:: Set task ::
Pull out each line of the records below that contains the word "height".

:: Data provided ::
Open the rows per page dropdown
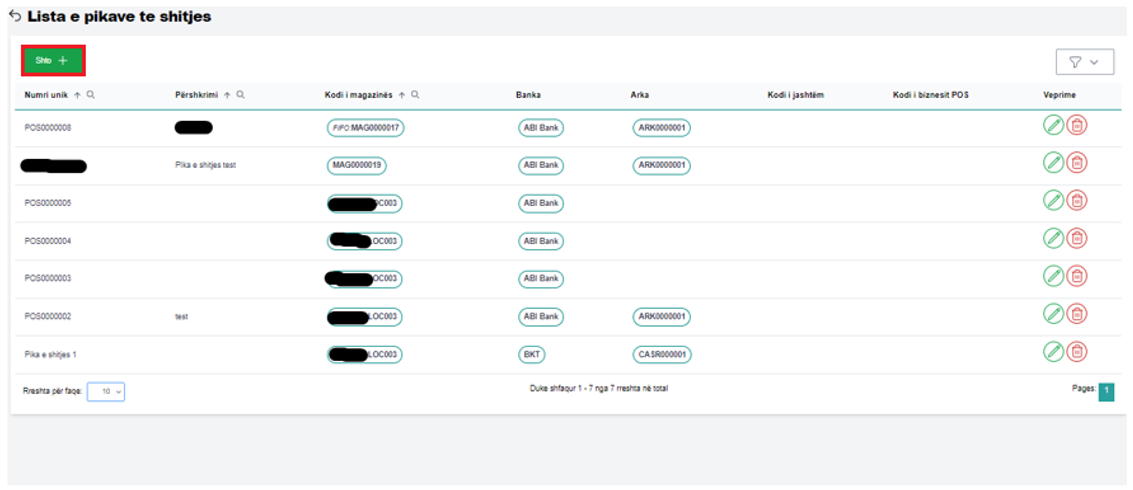Screen dimensions: 1133x490 pos(106,392)
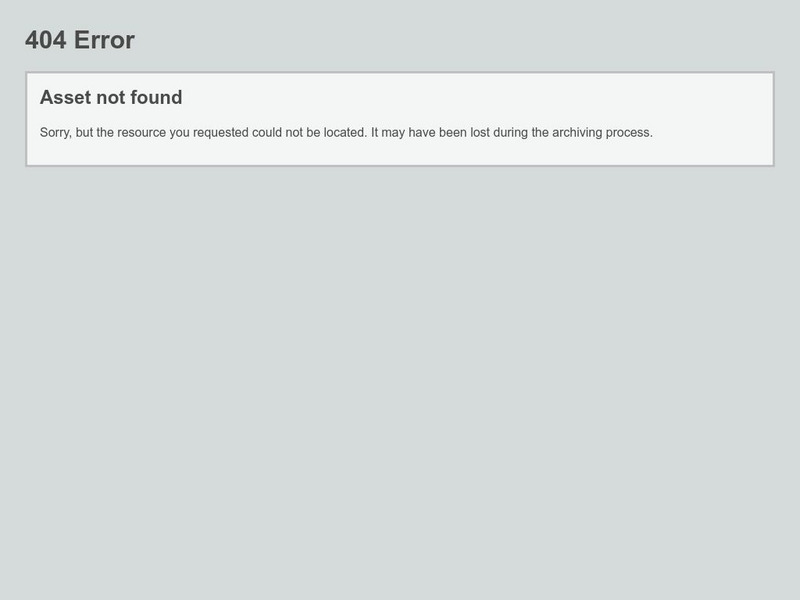
Task: Click the sentence starting with "Sorry, but"
Action: coord(203,133)
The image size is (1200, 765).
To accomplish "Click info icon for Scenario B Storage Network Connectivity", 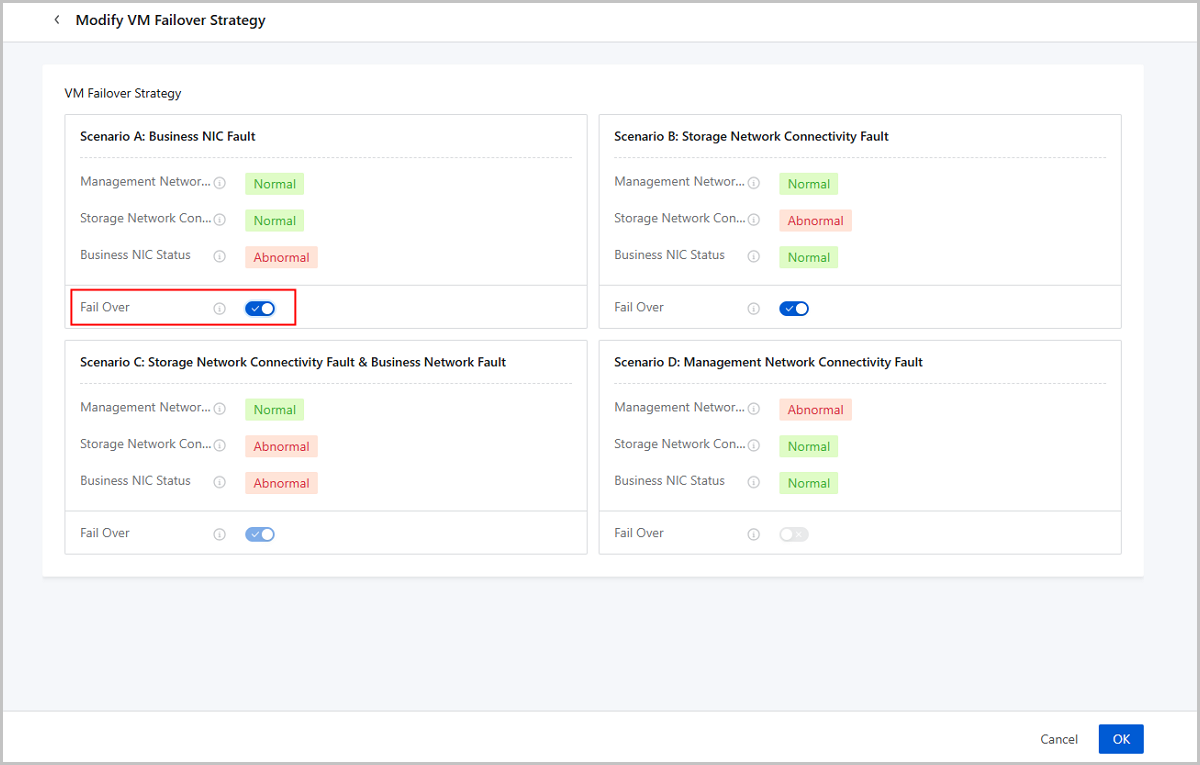I will 754,220.
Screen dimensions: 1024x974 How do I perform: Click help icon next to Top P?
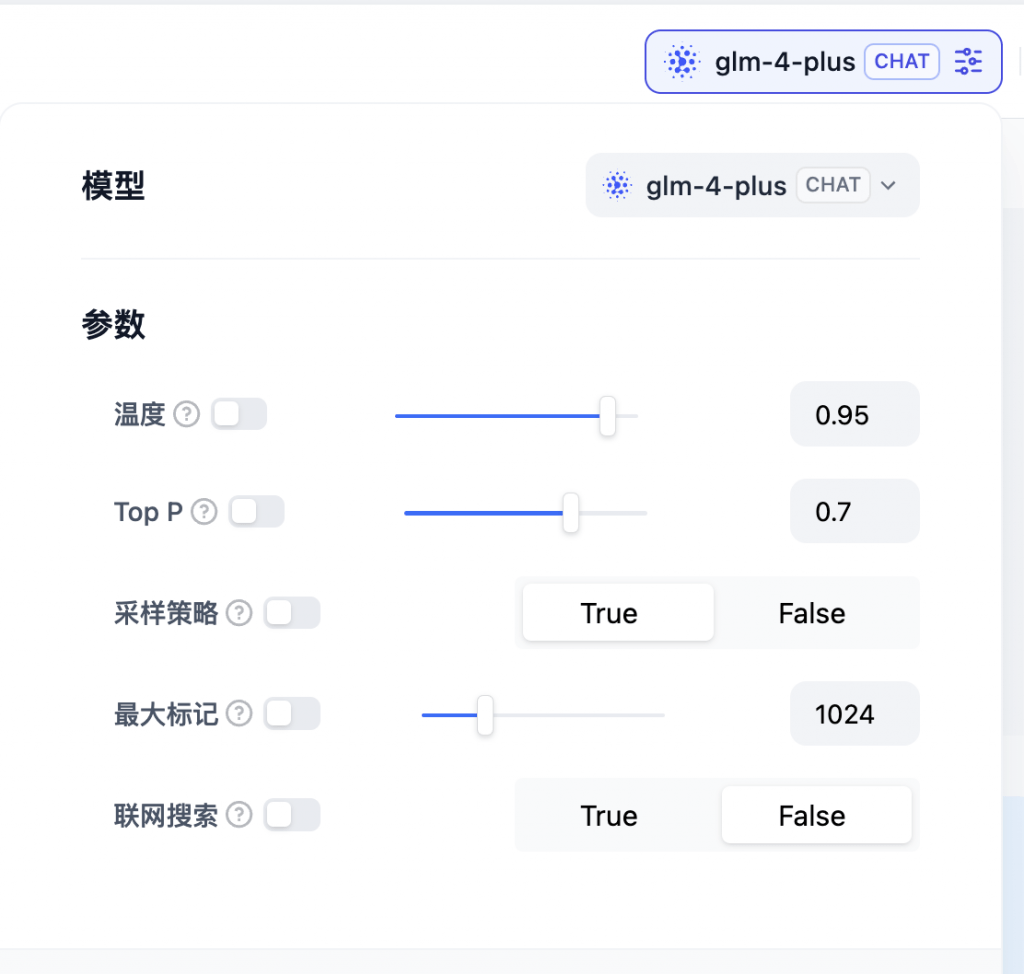click(204, 511)
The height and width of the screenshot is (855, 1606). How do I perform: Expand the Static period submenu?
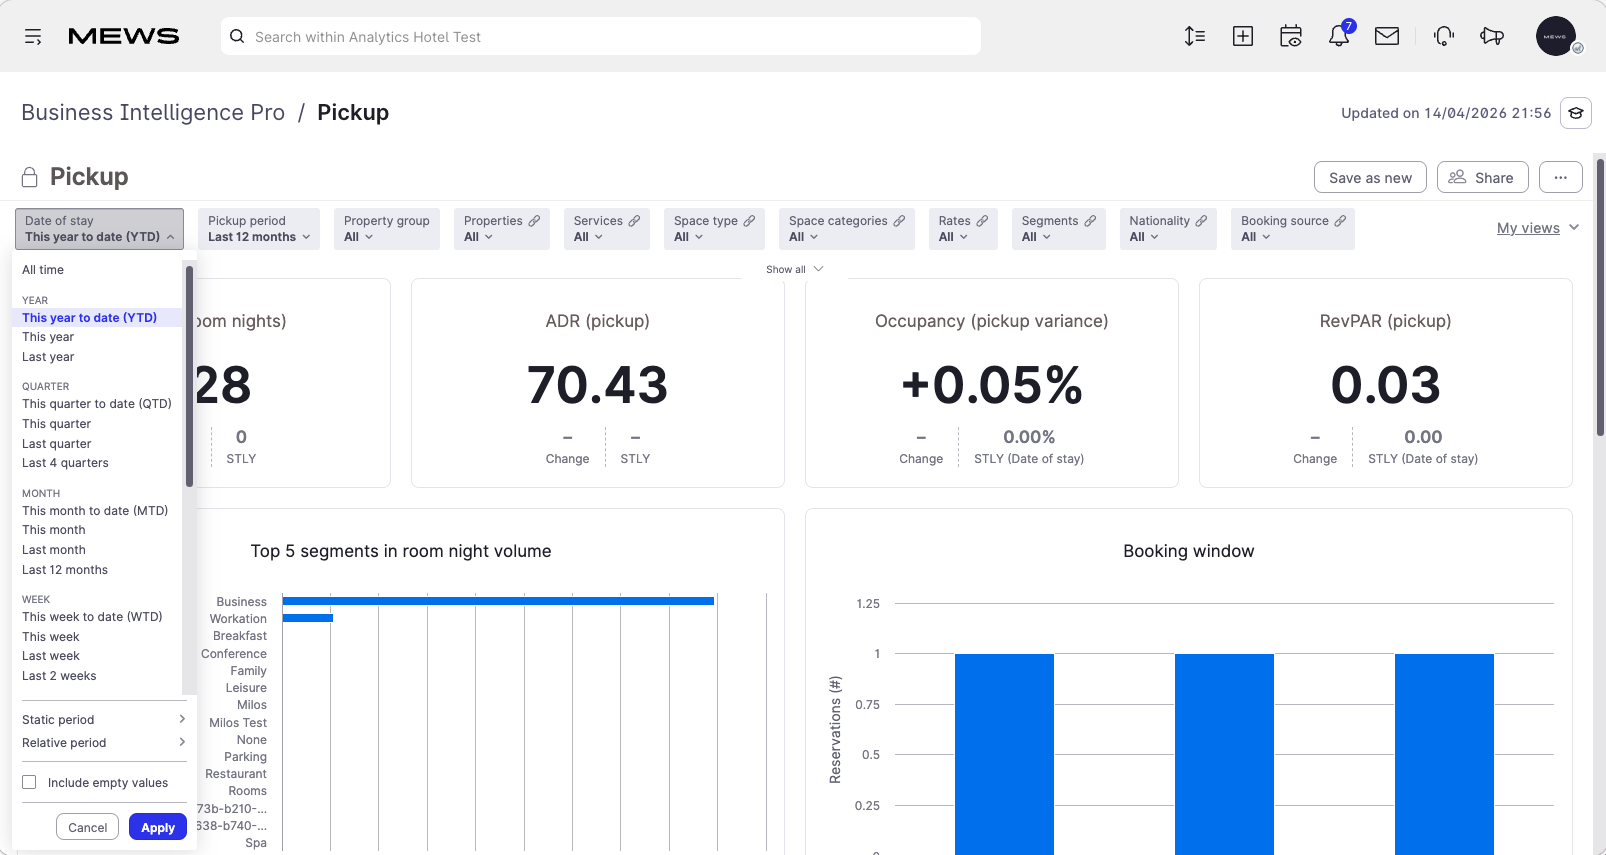coord(104,720)
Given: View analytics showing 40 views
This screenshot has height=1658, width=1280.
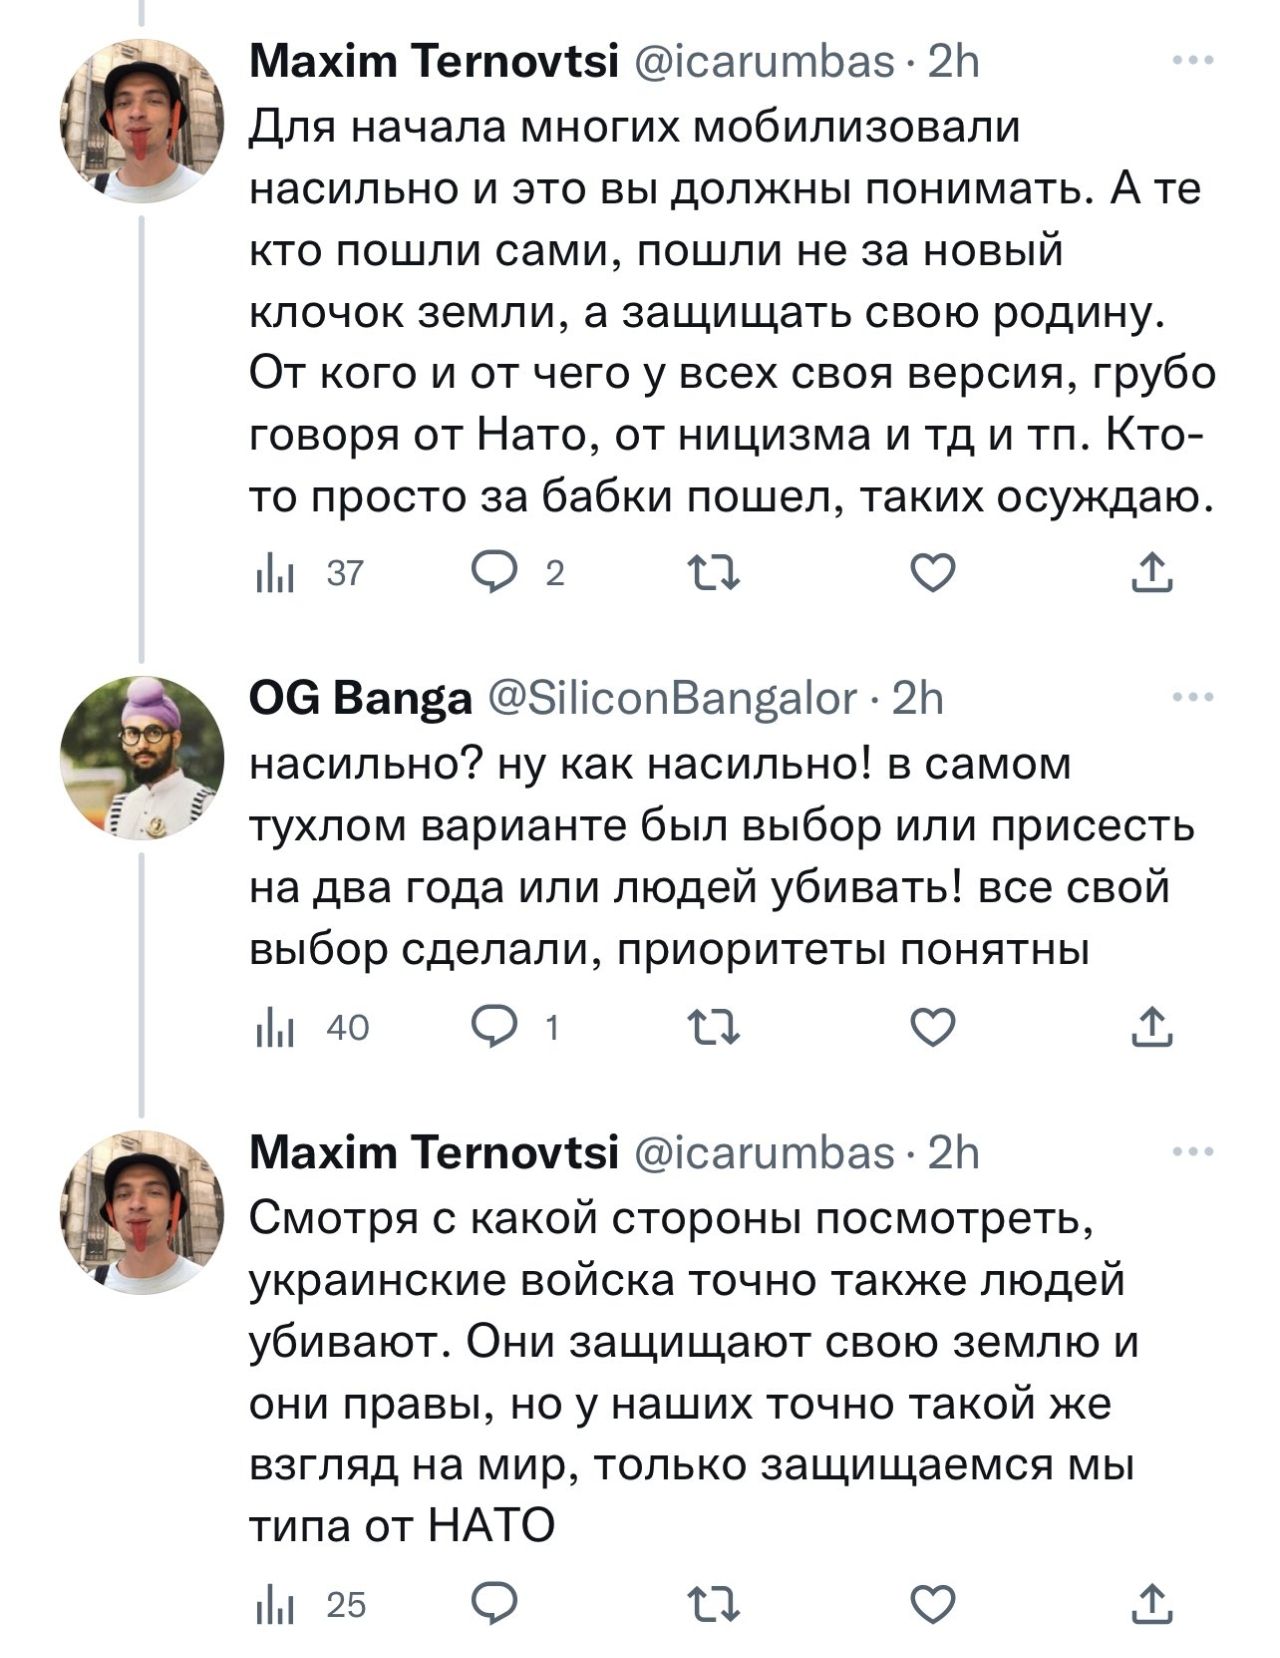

:: Answer to this problem ::
The height and width of the screenshot is (855, 1606). How do I perform: Expand the Static period submenu?
This screenshot has height=1658, width=1280.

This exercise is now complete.